Task details:
Repeat exactly, and only, the lines of the entries below from the one with "велика британија (46, 1145)" through the one with "Немања Девић: Како", both ends included.

[Dataset entries]
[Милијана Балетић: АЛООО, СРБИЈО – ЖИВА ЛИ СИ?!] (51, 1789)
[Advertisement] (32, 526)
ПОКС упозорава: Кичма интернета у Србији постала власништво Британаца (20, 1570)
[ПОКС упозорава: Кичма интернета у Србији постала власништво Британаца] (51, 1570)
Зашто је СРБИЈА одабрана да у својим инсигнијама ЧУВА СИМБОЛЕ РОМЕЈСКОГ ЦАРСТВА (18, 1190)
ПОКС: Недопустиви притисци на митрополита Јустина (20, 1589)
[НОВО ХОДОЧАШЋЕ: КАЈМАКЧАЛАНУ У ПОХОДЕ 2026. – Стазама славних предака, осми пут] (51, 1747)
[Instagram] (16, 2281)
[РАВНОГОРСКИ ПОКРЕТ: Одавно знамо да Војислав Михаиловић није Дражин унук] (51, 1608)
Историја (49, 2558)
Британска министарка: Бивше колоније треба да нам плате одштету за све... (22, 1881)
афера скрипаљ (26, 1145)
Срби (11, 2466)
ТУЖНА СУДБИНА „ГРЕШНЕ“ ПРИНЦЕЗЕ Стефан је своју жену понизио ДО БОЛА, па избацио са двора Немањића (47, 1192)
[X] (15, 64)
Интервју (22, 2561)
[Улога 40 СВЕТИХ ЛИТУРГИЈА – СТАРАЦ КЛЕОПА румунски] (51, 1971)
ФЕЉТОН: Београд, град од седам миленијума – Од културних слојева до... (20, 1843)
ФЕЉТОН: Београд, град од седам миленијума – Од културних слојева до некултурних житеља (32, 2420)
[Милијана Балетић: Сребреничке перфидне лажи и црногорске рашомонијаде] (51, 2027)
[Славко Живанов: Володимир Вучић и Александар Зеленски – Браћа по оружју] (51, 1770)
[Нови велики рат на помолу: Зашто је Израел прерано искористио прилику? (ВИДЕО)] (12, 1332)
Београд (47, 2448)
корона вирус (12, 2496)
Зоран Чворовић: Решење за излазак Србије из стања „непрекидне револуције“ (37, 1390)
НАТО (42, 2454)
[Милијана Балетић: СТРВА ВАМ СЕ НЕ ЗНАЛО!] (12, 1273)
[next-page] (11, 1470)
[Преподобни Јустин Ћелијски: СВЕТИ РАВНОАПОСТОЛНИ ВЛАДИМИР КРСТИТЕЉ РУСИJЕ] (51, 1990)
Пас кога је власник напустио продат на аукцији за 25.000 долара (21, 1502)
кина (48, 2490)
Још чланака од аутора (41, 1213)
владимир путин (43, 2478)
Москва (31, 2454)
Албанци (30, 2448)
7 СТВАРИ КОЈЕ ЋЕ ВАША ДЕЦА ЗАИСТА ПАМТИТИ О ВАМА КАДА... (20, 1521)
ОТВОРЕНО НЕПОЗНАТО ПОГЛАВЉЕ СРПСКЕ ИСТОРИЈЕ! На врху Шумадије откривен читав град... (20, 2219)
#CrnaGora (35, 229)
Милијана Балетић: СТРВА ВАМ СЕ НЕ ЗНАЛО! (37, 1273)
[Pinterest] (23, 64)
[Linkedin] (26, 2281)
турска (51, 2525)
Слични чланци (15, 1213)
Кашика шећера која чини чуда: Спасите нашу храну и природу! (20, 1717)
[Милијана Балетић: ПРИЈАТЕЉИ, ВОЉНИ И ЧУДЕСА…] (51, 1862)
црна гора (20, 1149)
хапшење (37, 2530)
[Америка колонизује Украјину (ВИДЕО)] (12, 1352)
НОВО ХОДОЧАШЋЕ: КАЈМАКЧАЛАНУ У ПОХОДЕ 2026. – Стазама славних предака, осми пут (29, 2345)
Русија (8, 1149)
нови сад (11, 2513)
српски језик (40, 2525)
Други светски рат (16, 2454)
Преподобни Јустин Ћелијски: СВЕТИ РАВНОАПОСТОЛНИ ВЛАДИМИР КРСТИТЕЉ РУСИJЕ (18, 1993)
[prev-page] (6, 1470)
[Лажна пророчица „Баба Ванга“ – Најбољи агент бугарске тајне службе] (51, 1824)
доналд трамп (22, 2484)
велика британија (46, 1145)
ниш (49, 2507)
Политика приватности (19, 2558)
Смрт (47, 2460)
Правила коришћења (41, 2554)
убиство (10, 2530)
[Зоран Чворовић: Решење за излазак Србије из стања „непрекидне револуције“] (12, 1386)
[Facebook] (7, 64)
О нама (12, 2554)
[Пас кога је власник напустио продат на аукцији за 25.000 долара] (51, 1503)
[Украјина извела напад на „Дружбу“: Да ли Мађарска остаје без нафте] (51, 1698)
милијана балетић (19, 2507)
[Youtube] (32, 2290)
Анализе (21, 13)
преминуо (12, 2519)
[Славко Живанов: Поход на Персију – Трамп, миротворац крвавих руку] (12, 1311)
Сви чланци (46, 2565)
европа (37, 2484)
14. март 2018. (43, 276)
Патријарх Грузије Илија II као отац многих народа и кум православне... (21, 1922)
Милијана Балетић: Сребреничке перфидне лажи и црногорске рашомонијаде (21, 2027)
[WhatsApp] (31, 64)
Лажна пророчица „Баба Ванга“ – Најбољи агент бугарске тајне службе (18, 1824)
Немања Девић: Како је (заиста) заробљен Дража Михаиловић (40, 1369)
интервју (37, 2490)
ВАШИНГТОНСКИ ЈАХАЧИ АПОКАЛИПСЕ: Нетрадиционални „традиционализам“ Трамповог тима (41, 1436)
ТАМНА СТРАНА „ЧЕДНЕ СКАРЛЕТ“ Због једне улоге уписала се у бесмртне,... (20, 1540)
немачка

Answer space:
велика британија (46, 1145)
ниш (49, 2507)
Политика приватности (19, 2558)
Смрт (47, 2460)
Правила коришћења (41, 2554)
убиство (10, 2530)
[Зоран Чворовић: Решење за излазак Србије из стања „непрекидне револуције“] (12, 1386)
[Facebook] (7, 64)
О нама (12, 2554)
[Пас кога је власник напустио продат на аукцији за 25.000 долара] (51, 1503)
[Украјина извела напад на „Дружбу“: Да ли Мађарска остаје без нафте] (51, 1698)
милијана балетић (19, 2507)
[Youtube] (32, 2290)
Анализе (21, 13)
преминуо (12, 2519)
[Славко Живанов: Поход на Персију – Трамп, миротворац крвавих руку] (12, 1311)
Сви чланци (46, 2565)
европа (37, 2484)
14. март 2018. (43, 276)
Патријарх Грузије Илија II као отац многих народа и кум православне... (21, 1922)
Милијана Балетић: Сребреничке перфидне лажи и црногорске рашомонијаде (21, 2027)
[WhatsApp] (31, 64)
Лажна пророчица „Баба Ванга“ – Најбољи агент бугарске тајне службе (18, 1824)
Немања Девић: Како је (заиста) заробљен Дража Михаиловић (40, 1369)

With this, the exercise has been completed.